-- start of EXTRACT --

The General Reconstruction Equation

We begin by introducing the general reconstruction equation, which is used to map the joint angle velocities, \(\dot{r}\) to the body velocity, \(\xi\), of the robot system [1]:

\[\xi = -\mathbf{A}(r) \dot{r} + \mathbf{\Gamma}(r) p\]

Where \(\mathbf{A}(r)\) is the local connection that maps the joint velocities to body velocity, and \(\mathbf{\Gamma}(r)\) is the momentum distribution function, and \(p\) is the generalized momentum. For the purposes of this discussion, let’s assume that our robot has zero momentum (for example, if it was in a low Reynolds number environment). That cleans up our equation above to a specific form called the kinematic reconstruction equation [1]:

\[\xi = -\mathbf{A}(r) \dot{r}\]

The matrix \(\mathbf{A}(r)\) is going to be the key to studying our robot system in the next sections.

Connection Vector Fields

The problem with expressions for the local connection, \(\mathbf{A}(r)\), is that they can be complicated and difficult to parse by inspection. However, if we plot the local connection, we can learn useful things about our robot system’s locomotion. One way to think about \(\mathbf{A}(r)\) is to understand that each row of the matrix, when dotted with the joint velocities, \(\dot{r}\), produces the velocity of the robot system in the corresponding body velocity component. Mathematically speaking [1]:

\[\xi_{i} = \mathbf{A}^{i}(r) \cdot \dot{r}\] \[\left[ \matrix{\xi_{x} \cr \xi_y \cr \xi_{\theta}} \right] = \left[ \matrix{A^{x,1}(r) & A^{x,2}(r) \cr A^{y,1}(r) & A^{y,2}(r) \cr A^{\theta,1}(r) & A^{\theta,2}(r)} \right] \cdot \left[ \matrix{\dot{\alpha}_1 \cr \dot{\alpha}_2} \right]\]

Once we compute this dot product, we can plot how each body position coordinate (x, y and \(\theta\)) changes as the joint angles \(\alpha_1\) and \(\alpha_2\) change. This is called the connection vector field, and an example of the connection vector fields for a 3 link microswimmer is shown in Figure 2. If there is a change in the joint angles that follows the arrows (i.e. gradient, or direction of change) of the connection vector field, that means that the corresponding body position is also changing. If, instead, the joint angles of the robot are changing in a way that is orthogonal to the vector field, then that would result in a net zero motion for that corresponding body position [1].

-- end of EXTRACT --

- GOAL 1 -
Rewrite every line of the word and item position listing below, including the requests. Multiply each coordinate in the answers by 1.5 and round to whole numbers, with halves rounded up. Leave the pictures out of your version.

-- start of MATERIAL PROVIDED --

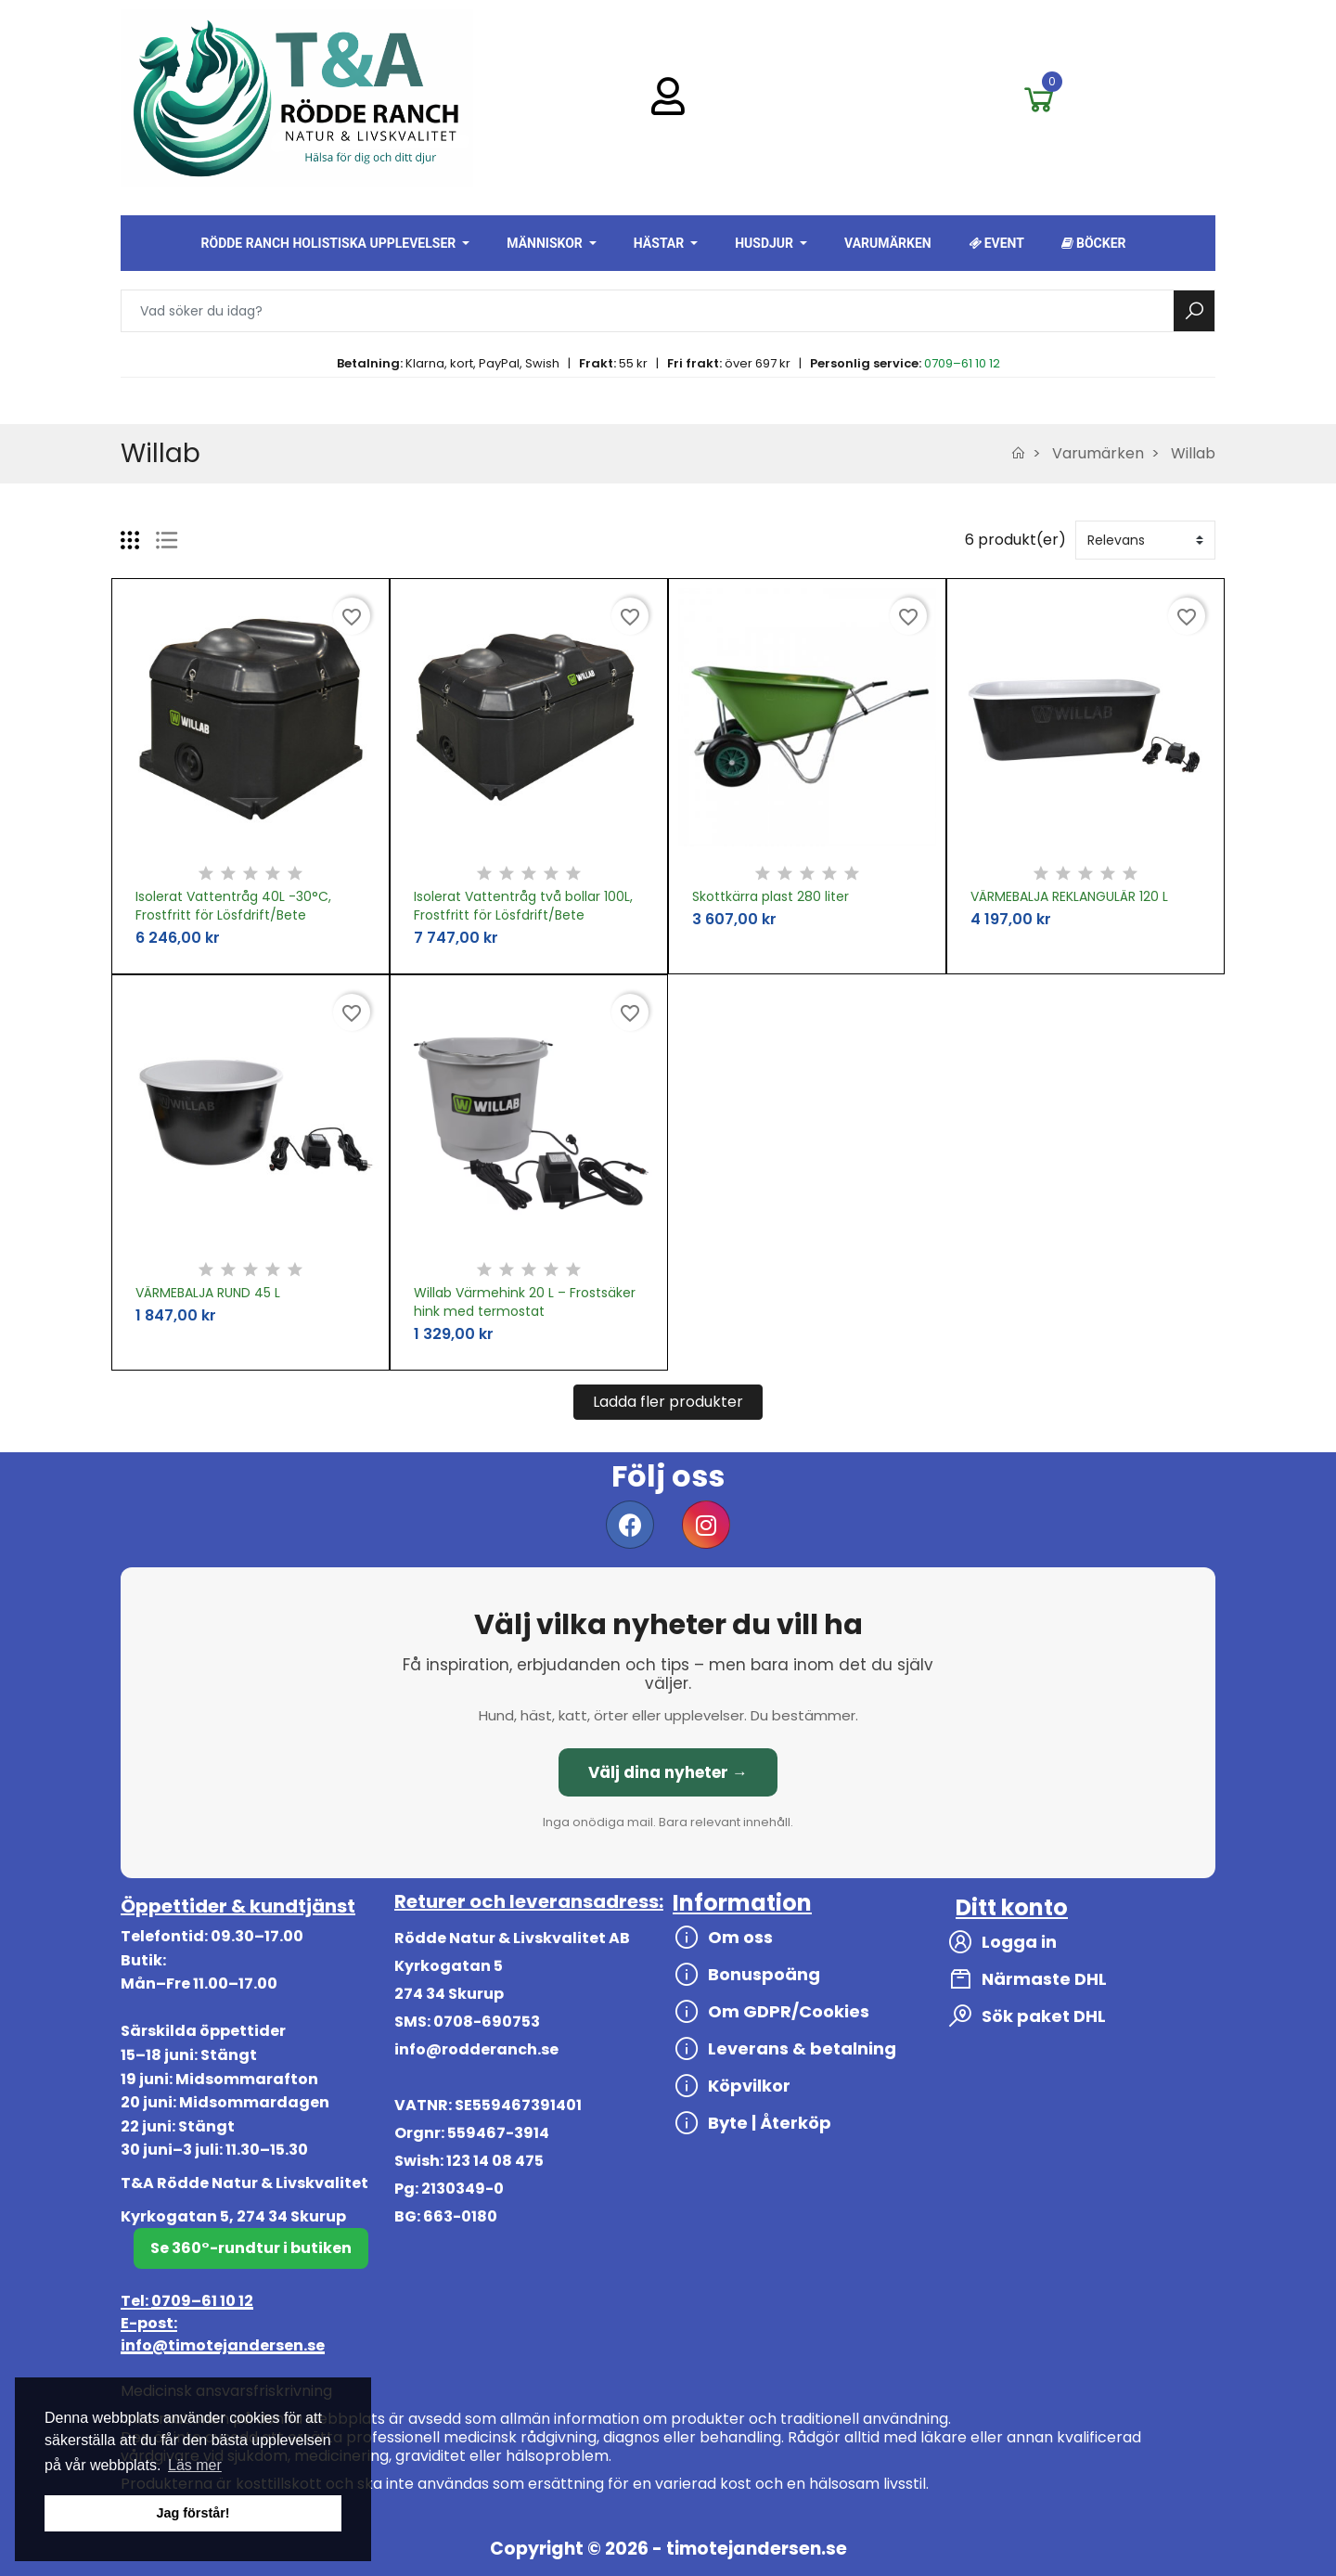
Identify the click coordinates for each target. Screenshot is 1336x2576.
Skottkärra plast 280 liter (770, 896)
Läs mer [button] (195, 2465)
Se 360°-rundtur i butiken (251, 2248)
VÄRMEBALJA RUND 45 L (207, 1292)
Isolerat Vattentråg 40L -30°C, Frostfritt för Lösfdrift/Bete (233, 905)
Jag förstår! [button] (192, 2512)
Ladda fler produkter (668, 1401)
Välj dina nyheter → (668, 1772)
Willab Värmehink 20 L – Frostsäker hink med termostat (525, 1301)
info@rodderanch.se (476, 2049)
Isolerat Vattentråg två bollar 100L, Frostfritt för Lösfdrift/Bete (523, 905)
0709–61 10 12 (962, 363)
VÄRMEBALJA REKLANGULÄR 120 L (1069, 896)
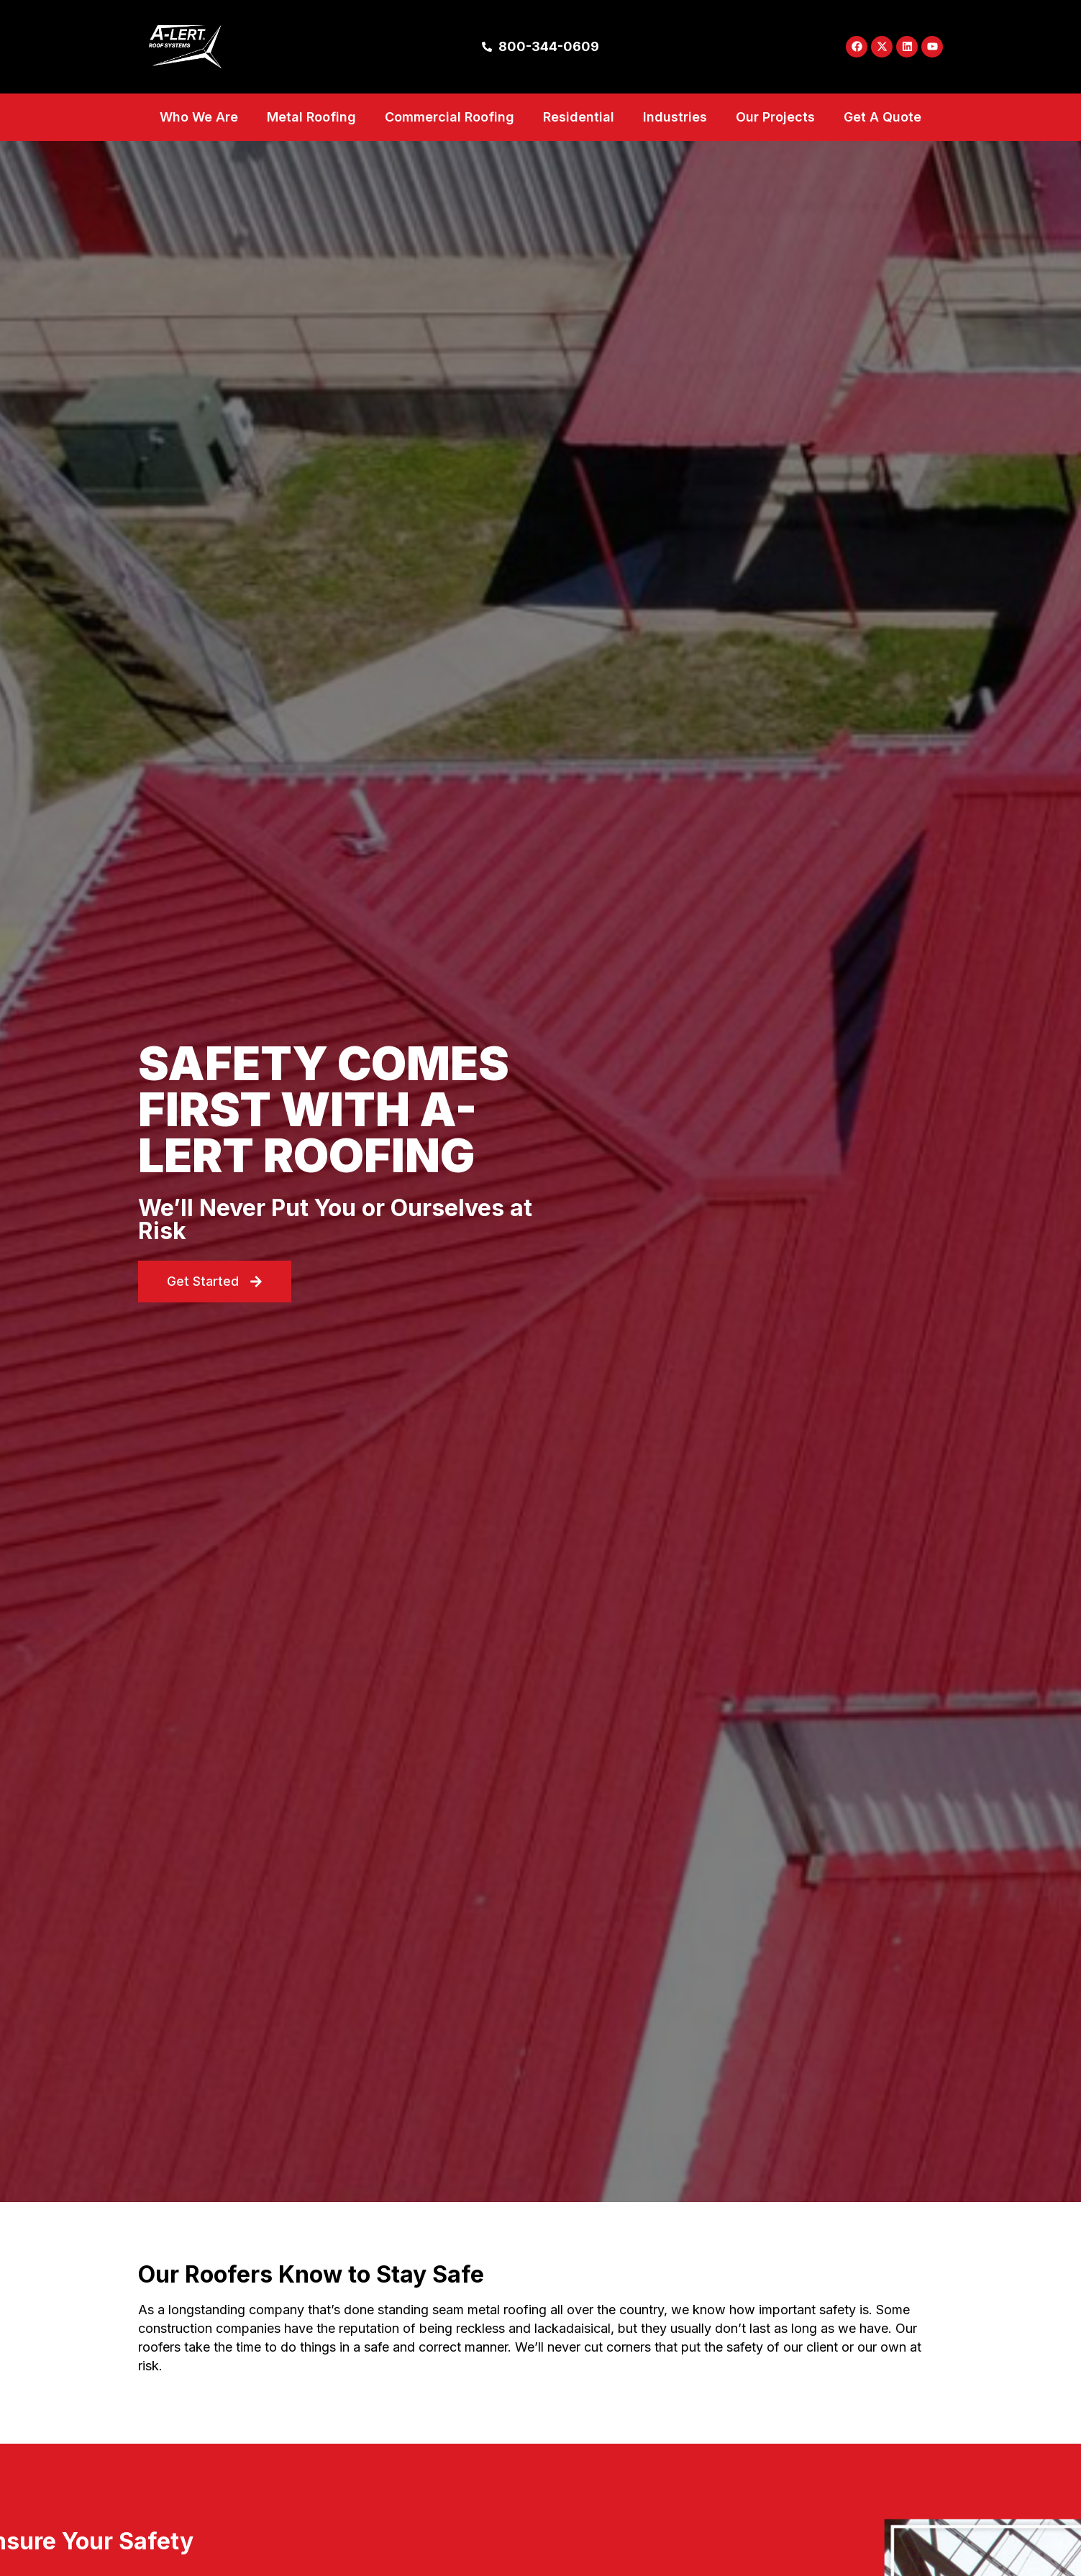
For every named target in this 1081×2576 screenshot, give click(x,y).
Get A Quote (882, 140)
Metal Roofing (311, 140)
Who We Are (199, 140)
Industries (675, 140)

-- end of MATERIAL PROVIDED --

- GOAL 2 -
In the extract on the reconstruction equation, what results for a body position when the robot's joint angles change orthogonally to the connection vector field?

- WORKED ANSWER 1 -
Identify the click coordinates for each target. Screenshot is 1336x2576.
Skottkärra plast 280 liter (1155, 1344)
Läs mer [button] (293, 3698)
Se 360°-rundtur i butiken (377, 3372)
VÄRMEBALJA RUND 45 L (311, 1938)
Isolerat Vattentråg 40L -30°C, Frostfritt för Lösfdrift/Bete (350, 1358)
Jag förstår! [button] (288, 3768)
Ladda fler produkter (1002, 2102)
Välj dina nyheter → (1002, 2658)
Willab Värmehink 20 L – Frostsäker hink med termostat (788, 1952)
info@rodderanch.se (714, 3074)
Isolerat Vattentråg två bollar 100L, Frostfritt för Lösfdrift/Bete (785, 1358)
0709–61 10 12 (1443, 545)
VÄRMEBALJA REKLANGULÄR 120 L (1604, 1344)
For every named target in this 1081×2576 screenshot, give click(x,y).
Get A Quote (1323, 210)
Metal Roofing (467, 210)
Who We Are (299, 210)
Industries (1013, 210)

- WORKED ANSWER 2 -
A net zero motion for that body position.